## Begin Exercise input
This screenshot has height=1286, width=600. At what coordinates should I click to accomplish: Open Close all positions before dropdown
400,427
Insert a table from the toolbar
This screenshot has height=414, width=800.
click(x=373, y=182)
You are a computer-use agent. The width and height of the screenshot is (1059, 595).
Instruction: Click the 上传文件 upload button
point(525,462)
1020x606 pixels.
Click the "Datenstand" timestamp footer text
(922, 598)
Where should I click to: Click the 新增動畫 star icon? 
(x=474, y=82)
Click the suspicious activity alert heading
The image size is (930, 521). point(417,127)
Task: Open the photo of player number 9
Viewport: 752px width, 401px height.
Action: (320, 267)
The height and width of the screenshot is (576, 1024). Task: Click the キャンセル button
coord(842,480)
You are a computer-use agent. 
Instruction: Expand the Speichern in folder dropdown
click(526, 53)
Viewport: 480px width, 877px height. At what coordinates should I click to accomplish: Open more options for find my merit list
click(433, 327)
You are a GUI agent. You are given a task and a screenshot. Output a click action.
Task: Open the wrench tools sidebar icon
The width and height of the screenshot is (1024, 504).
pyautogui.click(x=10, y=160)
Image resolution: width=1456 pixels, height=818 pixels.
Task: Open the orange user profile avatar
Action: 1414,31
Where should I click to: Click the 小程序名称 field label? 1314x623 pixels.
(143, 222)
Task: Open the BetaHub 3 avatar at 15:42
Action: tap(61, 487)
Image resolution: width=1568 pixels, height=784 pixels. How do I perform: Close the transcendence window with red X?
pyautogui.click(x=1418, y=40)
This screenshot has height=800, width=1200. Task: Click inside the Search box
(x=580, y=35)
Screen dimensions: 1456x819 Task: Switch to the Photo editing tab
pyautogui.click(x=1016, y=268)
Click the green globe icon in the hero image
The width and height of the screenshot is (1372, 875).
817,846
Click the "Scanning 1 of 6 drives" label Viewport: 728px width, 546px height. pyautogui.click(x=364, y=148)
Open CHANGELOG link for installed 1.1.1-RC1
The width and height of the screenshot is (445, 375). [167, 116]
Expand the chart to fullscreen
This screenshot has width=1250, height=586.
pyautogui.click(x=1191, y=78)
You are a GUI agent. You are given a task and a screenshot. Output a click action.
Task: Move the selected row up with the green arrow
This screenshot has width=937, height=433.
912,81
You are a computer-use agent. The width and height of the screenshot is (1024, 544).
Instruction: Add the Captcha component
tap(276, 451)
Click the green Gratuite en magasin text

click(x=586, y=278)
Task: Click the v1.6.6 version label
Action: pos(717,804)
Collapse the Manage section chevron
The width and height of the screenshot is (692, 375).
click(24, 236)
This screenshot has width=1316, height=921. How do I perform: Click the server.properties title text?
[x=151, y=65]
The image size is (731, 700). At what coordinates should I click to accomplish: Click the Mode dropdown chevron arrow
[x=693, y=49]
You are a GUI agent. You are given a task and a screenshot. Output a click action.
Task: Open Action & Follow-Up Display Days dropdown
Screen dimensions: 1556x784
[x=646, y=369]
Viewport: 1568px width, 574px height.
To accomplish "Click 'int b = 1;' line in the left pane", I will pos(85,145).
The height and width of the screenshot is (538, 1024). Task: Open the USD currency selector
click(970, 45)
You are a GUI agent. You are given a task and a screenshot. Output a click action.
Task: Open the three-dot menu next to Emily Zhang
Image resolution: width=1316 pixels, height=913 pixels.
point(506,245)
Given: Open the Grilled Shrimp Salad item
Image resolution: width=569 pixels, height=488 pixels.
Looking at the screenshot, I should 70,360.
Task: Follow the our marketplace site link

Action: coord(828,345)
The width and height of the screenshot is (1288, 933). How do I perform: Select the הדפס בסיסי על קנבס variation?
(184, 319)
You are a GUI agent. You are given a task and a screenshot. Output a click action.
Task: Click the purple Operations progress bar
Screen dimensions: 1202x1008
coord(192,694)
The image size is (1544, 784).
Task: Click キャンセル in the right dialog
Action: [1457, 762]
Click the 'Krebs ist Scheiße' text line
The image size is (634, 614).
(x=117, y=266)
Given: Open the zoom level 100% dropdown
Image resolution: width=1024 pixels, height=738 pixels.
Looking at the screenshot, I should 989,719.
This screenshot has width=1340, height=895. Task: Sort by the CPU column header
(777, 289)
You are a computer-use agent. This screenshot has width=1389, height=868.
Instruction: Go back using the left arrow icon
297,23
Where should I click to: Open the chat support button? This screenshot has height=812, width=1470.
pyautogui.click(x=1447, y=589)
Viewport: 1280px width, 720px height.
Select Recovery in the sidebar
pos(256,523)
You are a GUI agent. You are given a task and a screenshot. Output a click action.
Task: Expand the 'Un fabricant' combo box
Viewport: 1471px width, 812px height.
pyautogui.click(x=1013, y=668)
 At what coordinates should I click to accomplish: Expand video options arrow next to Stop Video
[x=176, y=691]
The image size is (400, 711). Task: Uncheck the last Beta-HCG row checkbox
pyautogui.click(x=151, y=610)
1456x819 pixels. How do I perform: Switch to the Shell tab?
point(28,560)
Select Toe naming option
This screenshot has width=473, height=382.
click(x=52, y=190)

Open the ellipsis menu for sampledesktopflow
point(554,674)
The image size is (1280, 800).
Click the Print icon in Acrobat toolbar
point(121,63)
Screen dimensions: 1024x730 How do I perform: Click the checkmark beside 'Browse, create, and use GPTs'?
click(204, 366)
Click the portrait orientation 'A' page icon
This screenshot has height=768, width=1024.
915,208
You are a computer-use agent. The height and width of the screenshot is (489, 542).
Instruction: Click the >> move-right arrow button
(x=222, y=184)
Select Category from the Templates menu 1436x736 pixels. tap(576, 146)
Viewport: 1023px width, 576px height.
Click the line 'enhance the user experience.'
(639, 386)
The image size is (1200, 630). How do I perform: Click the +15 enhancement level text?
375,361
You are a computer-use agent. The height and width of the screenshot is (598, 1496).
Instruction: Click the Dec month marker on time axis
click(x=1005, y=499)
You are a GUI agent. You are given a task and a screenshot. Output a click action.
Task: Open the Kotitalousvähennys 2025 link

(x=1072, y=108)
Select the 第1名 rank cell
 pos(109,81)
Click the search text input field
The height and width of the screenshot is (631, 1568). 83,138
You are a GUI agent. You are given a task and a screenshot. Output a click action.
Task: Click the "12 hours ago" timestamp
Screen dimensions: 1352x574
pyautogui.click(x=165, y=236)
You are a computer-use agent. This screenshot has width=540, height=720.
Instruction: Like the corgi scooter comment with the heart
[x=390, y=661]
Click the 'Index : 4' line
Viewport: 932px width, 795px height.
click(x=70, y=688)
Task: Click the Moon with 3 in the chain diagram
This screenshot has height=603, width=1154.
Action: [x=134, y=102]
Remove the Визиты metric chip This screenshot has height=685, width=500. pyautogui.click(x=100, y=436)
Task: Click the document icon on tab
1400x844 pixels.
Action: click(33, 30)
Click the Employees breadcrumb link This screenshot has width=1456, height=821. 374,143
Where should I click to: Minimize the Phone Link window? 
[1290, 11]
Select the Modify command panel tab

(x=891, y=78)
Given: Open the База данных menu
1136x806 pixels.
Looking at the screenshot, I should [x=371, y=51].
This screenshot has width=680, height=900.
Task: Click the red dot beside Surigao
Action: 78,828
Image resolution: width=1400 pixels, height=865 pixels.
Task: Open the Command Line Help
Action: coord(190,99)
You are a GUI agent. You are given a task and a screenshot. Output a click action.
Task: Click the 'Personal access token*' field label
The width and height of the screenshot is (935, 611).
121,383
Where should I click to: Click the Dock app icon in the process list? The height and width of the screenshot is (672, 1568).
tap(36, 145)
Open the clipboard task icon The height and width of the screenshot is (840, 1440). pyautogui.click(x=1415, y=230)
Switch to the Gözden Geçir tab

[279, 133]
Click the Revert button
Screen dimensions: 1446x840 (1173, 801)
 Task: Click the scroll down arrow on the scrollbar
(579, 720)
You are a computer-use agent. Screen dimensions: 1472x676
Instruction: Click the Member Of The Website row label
## End Exercise input
## What to produce
Repeat the data from its first line through the line containing "click(x=373, y=182)", including that line.

## Written answer
This screenshot has height=1286, width=600. At what coordinates should I click to accomplish: Open Close all positions before dropdown
400,427
Insert a table from the toolbar
This screenshot has height=414, width=800.
click(x=373, y=182)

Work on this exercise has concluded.